SAGA Egmont www.saga-books.com – a part of Egmont, www.egmont.com
EL CABALLERO DON JUAN MANUEL MONTENEGRO.
FRAY JERÓNIMO.
UNA VIEJA.
UNA MOZA.
UN MONAGO.
UNA VOZ EN LA SOMBRA.
SABELITA.
DOÑA ROSITA.
ROSITA MARÍA.
OTRA VIEJA.
LA ROJA.
EL ZAGAL DE LAS OVEJAS.
DON GALÁN.
EL CAPITÁN DE LOS LADRONES.
UN VECINO.
UN LADRÓN.
OTRO LADRÓN.
EL ENMASCARADO.
VOCES DE LOS LADRONES y VOCES DE LOS CRIADOS.
PEDRO REY.
LIBERATA.
DON PEDRITO.
LA CURANDERA.
UN MOZO.
UNA VIEJA.
UN VIEJO.
UNA MOZA.
UN MARINERO.
EL PATRÓN.
OTRO MARINERO.
MANUEL TOVÍO.
PEDRO ABUÍN.
MANUEL FONSECA.
UN LAÑADOR.
UNA CRIBERA.
UNA CINTERA.
EL MENDICANTE.
DOÑA MARÍA.
EL CAPELLÁN.
LA MANCHADA.
ROSALVA.
BIEITO.
ANDREÍÑA.
EL ALGUACIL y EL ESCRIBANO.
DON GONZALITO.
DON MAURO.
DON FARRUQUIÑO.
DON ROSENDO.
CARA DE PLATA.
EL SEÑOR GINERO.
LA VOZ DE UN BORRACHO.
DOS SEÑORAS CON UN CRIADO.
EL CHANTRE y EL DEÁN.
EL ABUELO y EL RAPAZ.
LA PREÑADA.
EL MARIDO.
LA SUEGRA.
EL NIÑO JESÚS.
LA PICHONA.
LA GAZULA y LA VISOJA.
EL BARQUERO.
EL PEREGRINO.
EL ESPOLIQUE.
UNA VIEJA CIEGA.
FRAY JERÓNIMO ARGENSOLA, de la regla franciscana, lanza anatemas desde el púlpito, y en la penumbra de la iglesia la voz resuena pavorosa y terrible. Es un jayán fuerte y bermejo, con grandes barbas retintas. El altar mayor brilla entre luces, y el viejo sacristán, con sotana y roquete, pasa y repasa espabilando las velas. La iglesia es barroca, con tres naves: Una iglesia de colegiata ampulosa y sin emoción, como el gesto, y el habla del siglo XVII. Tiene capillas de gremios y de linajes, retablos y sepulcros con blasones. Es tiempo de invierno, se oye la tos de las viejas y el choclear de las madreñas.

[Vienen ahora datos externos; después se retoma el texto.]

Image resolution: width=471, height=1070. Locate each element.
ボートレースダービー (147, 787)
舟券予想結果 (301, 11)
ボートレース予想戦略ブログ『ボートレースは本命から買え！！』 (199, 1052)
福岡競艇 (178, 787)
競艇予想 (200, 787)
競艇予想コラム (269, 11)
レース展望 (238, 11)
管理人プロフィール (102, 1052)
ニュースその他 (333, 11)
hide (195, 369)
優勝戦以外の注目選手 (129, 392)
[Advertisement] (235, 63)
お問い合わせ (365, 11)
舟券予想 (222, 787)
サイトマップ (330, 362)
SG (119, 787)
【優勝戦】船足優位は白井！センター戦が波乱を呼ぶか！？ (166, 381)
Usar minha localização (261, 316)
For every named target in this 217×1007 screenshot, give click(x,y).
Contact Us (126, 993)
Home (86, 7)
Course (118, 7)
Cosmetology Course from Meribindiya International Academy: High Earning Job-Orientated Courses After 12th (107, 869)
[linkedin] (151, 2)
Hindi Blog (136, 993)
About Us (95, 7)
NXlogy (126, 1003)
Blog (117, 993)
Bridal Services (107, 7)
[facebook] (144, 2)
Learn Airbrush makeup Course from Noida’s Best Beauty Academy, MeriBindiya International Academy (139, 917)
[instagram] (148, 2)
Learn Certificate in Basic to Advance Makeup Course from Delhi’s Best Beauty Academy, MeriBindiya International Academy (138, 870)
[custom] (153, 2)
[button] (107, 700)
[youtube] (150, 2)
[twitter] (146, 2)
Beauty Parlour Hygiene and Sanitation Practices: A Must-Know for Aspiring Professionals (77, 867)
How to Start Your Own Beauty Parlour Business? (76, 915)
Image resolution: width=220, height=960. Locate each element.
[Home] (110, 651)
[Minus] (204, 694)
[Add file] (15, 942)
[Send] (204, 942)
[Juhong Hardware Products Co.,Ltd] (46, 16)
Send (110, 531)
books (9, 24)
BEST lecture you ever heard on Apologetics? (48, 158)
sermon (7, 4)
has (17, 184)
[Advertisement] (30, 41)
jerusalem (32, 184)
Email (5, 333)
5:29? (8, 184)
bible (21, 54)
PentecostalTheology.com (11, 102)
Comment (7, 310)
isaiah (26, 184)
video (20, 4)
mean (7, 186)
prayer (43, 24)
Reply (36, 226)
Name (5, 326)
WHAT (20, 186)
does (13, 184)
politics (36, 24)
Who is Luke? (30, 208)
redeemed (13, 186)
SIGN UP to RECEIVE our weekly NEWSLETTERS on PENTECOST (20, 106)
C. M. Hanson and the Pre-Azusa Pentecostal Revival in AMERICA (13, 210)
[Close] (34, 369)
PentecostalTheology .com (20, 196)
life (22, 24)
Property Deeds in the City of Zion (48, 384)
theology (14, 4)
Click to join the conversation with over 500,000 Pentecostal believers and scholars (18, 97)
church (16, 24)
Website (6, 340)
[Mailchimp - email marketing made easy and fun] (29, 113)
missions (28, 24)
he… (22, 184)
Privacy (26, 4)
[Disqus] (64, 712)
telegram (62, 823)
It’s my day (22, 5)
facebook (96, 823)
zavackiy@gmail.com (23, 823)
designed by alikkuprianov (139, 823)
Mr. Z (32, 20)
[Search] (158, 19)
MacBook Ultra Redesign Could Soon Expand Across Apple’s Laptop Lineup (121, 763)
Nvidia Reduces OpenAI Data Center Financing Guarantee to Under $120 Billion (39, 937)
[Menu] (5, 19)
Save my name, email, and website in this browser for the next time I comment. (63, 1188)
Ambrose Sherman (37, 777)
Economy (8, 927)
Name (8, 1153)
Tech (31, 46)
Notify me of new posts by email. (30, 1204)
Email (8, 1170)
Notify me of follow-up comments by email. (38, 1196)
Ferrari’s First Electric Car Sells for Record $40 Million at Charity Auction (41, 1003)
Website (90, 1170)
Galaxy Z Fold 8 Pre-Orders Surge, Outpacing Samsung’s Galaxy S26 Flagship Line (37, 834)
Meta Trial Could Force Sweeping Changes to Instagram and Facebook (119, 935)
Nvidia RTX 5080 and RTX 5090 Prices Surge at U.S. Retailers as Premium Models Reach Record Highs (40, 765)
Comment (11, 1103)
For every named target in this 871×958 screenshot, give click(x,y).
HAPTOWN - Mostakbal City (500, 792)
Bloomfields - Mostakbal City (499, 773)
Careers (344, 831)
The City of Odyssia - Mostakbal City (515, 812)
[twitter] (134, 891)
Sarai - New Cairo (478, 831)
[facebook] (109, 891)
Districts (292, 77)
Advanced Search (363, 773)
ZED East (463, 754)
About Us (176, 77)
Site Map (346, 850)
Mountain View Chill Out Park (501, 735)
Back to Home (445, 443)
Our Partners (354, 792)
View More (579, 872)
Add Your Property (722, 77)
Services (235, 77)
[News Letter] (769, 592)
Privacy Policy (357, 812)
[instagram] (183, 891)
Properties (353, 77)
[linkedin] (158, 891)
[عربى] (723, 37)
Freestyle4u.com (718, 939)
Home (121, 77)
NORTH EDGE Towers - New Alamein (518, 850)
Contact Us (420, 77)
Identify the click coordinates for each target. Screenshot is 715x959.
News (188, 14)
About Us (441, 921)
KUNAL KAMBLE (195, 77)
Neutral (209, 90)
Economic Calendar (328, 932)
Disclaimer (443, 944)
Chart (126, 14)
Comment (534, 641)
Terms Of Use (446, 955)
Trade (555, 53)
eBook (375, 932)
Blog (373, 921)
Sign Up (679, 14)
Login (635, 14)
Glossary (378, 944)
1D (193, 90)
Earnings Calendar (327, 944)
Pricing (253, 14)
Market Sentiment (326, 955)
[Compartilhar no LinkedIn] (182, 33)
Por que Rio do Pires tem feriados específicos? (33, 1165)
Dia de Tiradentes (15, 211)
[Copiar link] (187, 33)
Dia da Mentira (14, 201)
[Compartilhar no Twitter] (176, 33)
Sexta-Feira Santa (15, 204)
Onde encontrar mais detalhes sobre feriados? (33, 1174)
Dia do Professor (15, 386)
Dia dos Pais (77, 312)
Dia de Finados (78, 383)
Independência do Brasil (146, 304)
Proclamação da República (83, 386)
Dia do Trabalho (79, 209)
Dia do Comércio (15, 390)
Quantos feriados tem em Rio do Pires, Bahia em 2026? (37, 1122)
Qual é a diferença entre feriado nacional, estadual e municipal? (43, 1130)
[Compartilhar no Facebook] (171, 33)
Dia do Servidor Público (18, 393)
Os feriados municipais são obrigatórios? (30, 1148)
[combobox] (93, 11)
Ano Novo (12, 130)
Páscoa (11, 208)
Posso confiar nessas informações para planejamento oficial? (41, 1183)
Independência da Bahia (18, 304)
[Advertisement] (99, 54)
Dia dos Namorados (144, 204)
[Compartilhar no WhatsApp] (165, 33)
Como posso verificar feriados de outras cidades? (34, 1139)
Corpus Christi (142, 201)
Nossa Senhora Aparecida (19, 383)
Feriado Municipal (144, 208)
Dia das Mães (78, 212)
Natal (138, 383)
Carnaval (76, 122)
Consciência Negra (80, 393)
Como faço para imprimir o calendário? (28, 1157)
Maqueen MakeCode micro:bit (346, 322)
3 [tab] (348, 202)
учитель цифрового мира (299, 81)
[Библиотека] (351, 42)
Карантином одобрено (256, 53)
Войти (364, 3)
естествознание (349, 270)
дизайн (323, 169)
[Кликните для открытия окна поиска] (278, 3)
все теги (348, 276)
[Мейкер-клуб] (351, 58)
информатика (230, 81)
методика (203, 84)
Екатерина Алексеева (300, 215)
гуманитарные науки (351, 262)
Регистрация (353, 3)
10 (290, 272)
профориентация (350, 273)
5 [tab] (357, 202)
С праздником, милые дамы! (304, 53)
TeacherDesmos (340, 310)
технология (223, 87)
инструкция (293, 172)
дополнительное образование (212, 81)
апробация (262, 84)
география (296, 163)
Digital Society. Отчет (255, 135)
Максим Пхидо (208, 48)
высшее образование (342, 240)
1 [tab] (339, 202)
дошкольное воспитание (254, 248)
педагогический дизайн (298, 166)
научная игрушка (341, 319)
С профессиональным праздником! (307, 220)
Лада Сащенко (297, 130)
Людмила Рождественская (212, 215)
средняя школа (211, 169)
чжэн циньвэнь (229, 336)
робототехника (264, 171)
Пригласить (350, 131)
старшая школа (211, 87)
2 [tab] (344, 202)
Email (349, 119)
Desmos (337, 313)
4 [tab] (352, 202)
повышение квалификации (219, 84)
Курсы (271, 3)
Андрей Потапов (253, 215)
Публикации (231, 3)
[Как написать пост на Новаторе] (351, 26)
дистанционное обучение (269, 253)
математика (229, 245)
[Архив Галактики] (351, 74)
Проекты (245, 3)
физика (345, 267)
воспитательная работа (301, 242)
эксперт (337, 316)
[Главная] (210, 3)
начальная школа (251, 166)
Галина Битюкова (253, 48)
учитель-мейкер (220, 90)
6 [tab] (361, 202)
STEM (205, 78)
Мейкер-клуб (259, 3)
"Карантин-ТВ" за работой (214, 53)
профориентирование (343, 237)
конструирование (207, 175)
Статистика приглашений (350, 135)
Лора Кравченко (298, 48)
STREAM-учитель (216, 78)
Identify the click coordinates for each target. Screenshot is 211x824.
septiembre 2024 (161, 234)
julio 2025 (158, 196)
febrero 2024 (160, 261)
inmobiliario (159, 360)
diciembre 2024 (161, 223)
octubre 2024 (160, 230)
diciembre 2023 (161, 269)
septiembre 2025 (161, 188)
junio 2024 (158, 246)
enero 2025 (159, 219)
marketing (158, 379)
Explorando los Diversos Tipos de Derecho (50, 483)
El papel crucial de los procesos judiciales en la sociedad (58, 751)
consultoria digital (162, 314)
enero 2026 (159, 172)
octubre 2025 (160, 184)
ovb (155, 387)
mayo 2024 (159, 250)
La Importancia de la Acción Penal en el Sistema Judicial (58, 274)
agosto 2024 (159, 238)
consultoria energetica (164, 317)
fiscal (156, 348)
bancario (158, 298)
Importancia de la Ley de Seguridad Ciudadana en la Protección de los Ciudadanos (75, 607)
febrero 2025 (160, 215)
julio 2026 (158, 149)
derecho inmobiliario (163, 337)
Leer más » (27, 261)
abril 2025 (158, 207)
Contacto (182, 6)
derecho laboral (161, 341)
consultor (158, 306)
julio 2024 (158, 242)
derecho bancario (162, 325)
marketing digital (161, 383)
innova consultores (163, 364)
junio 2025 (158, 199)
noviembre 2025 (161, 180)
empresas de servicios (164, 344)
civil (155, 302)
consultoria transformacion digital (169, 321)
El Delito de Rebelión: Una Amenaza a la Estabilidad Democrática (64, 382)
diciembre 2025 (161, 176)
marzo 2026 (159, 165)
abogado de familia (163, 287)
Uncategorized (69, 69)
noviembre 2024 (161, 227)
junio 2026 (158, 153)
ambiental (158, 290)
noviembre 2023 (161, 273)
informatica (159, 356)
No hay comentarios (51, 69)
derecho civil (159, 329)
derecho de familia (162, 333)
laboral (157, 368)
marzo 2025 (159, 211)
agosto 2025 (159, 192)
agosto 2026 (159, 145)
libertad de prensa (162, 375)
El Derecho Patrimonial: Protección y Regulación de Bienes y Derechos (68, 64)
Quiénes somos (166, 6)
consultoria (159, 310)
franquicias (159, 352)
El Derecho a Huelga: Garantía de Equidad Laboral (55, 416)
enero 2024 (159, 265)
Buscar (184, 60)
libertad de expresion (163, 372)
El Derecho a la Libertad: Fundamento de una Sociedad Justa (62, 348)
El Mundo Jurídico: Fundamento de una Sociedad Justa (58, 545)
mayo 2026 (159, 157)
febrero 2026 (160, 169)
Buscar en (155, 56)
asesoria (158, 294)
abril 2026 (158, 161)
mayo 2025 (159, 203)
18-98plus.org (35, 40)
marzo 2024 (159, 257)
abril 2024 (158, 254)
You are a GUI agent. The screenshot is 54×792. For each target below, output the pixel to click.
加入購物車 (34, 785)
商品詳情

FRAY JERÓNIMO, después de la novena, predica la plática. Es la novena de Nuestra Señora de la Piedad.
FRAY JERÓNIMO.— ¡El pecado vive con vosotros, y no pensáis en que la muerte puede sorprendernos! Todas las noches vuestra carne se enciende con el fuego de la impureza, y el cortejo que recibís en vuestro lecho, que cobijáis en las finas holandas, que adormecéis en vuestros brazos, es la sierpe del pecado que toma formas tentadoras. ¡Todas las noches muerde vuestra boca la boca pestilente del enemigo!
Se oyen algunos suspiros, y una devota se desmaya. La rodean otras devotas, y en la oscuridad albean los pañolitos blancos, que esparcen un olor de estoraque al abanicar el rostro de la desmayada. Varias voces susurran en la sombra.
UNA VIEJA.— ¿Quién es?
UNA MOZA.— No sé, abuela.
UN MONAGO.— Es la amiga del Mayorazgo…
OTRA VIEJA.— ¡Para qué vendrá la mal casada a la iglesia!
UNA VOZ EN LA SOMBRA.— Querrá arrepentirse, tía Juliana.
Se oye una risa irreverente, y el murmullo del comento se apaga y se confunde con el murmullo de un rezo.
FRAY JERÓNIMO.— Sobre vuestras cabezas, en vez de la cándida paloma que desciende del Empíreo portadora de la Divina Gracia, vuela el cuervo de alas negras, donde se encarna el espíritu de Satanás. Si alguna vez recordáis el frágil barro de que somos hechos, lo hacéis como paganos: Os asusta el frío de la sepultura, y el manto de gusanos sobre el cuerpo que pudre la tierra, y las tablas negras del ataúd, y la calavera con sus cuencas vacías. ¡Pero como vuestra alma no se edifica, sigue prisionera en las cárceles oscuras del pecado!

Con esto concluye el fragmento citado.